Искорки бегут, летят, переливаются всеми цветами… и красные тут, и зелененькие… и пахнет хорошо, как после грозы пролетевшей, а Люциана Береславовна уже слова говорит.
Я слушаю, а не слышу.
И ведь не шепотом говорит, в полный голос, вона, более чем в полный голос… ажно стеклышки трясутся…
Бабка же вдруг дернулася.
Захрипела.
И как-то некрасиво, криво на бок перевалилась. Вытянулася длинная худая рука, шкребанула по линиям, стереть пытаясь. Только ж краски у Люцианы Береславовны не простые, чародейские.
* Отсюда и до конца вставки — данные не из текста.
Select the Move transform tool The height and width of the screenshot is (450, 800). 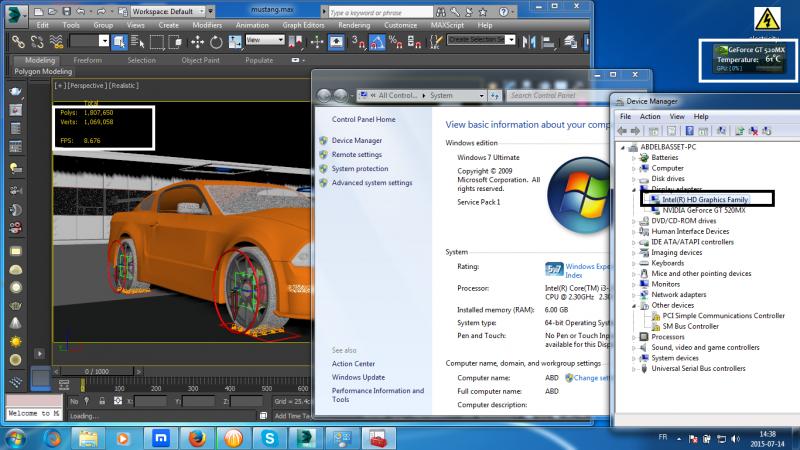198,41
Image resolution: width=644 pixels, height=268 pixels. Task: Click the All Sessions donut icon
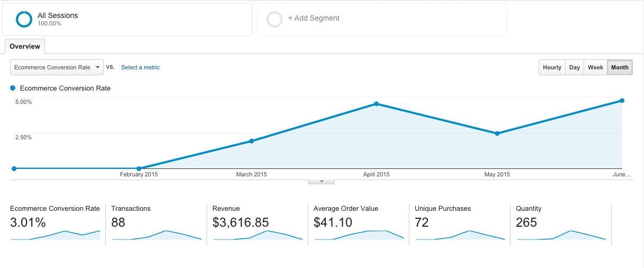click(24, 19)
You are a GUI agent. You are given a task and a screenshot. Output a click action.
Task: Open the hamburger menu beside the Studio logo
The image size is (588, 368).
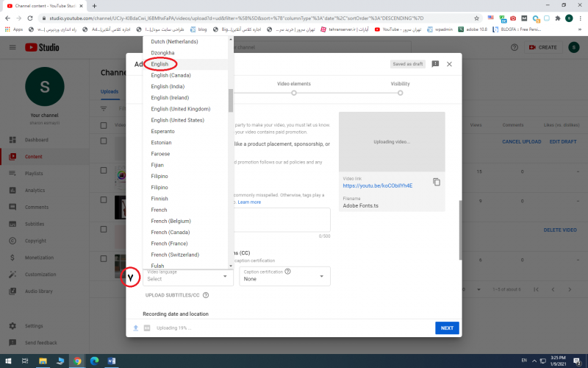12,47
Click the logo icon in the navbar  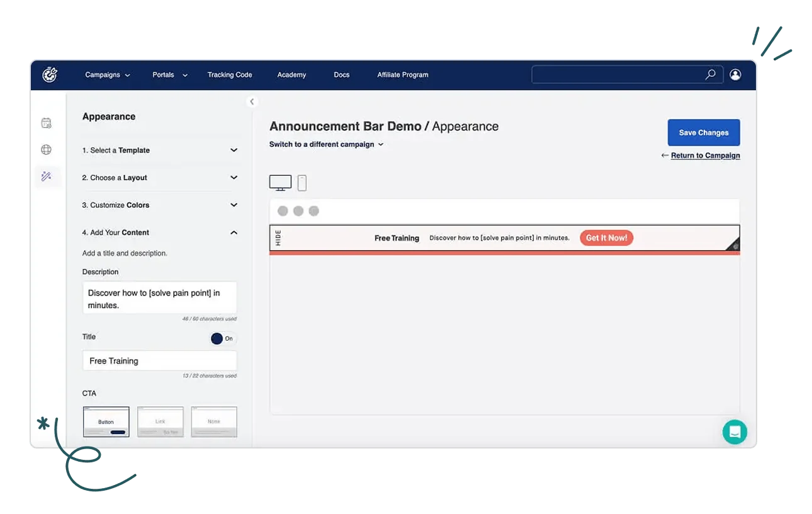click(x=50, y=75)
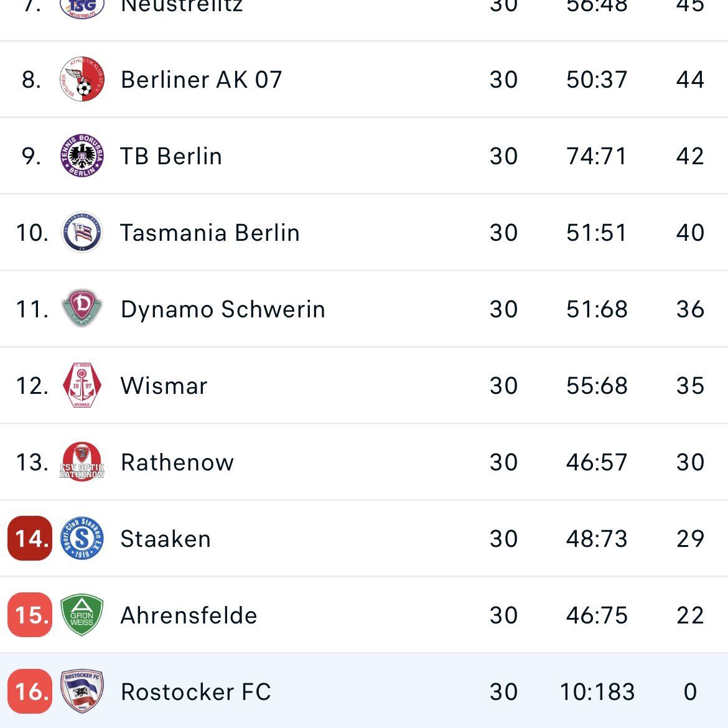Click the Dynamo Schwerin badge
This screenshot has width=728, height=728.
(82, 308)
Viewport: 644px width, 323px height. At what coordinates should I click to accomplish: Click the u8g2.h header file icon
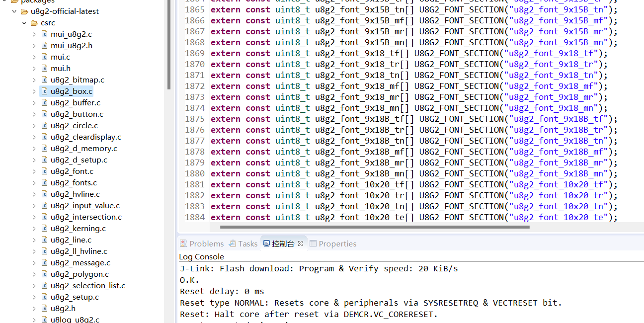[x=44, y=309]
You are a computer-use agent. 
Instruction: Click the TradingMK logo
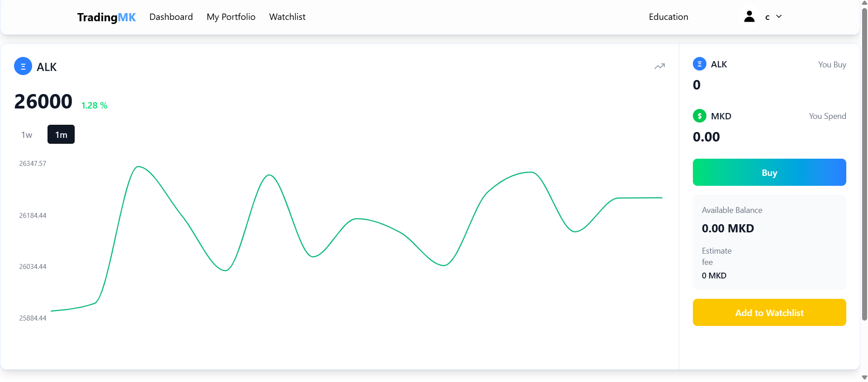coord(106,17)
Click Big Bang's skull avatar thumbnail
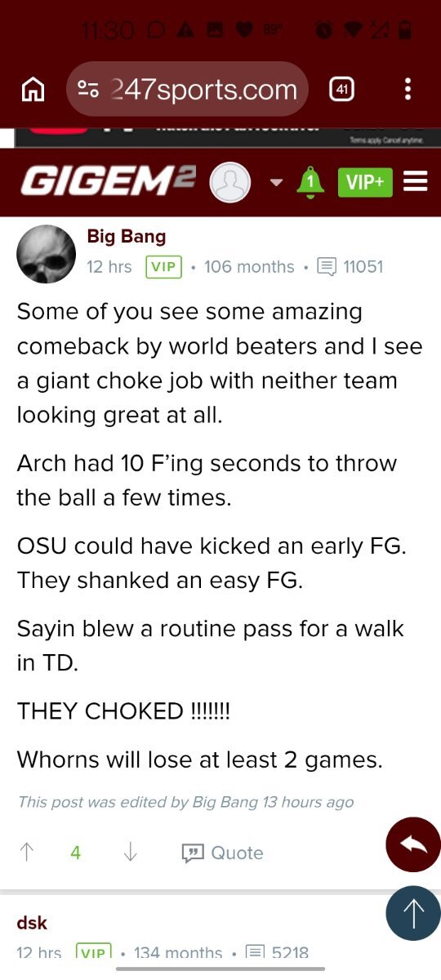The image size is (441, 980). click(x=47, y=254)
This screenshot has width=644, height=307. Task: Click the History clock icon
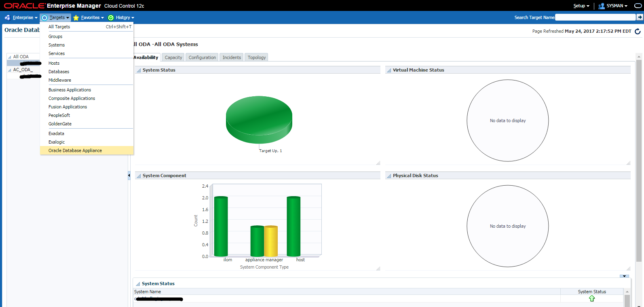point(111,18)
На камень ли, на дерево, на тот же парпор намертво лягут и держаться будут, пока ниточку силы, в них вплетенную, не развеешь…
Бабка на живот перевернулася.
И голову задрала.
Некрасиво так задрала, будто бы патылицей до плеч достать желая. Рот раскрыла, и тот был — что ямина черная. А лицо ее, в краски пятнах, морщинистое, вовсе звериным показалась.
Выгнулась старая спина.
Растопырились руки.
И пальцы в пол вцепилися… продрали дерево.
Я и дышать-то перестала. Что бы ни сидело в круге, моею бабкою оно не было… слыхала я про подменышей. Так они больше младенчиков крадут, своих людям подсовывая, капризных да крикливых. Старухи им без надобности.
И… подменыши крохотные.
Слабосильные.
Их, коль поймаешь, удержать легче легкого. За плечико возьмешься, тряхнешь добре аль крапивою, которой дюже они страшаться, перетянешь разок, тут-то и явятся родители, о чадушке заботу проявляя. Станут злато-серебро предлагать, каменья всякие, клады сокрытые, чтоб только отпустили люди.
Не чинили вреда.
Тварюка в круге зашипела.
— Зослава, не двигайтесь, — холодно произнесла Люциана Береславовна. — Все немного… сложней, чем казалось. Но мы справимся.
Мы?
Я от не справлюся… тварь ходит кругами, на четвереньках… зад выставила. Руки вытянула. На руках тех кольца-перстни сверкают, бранзалетки позванивают. Из роту слюна течет, и тварюка оною слюной мало что не захлебывается.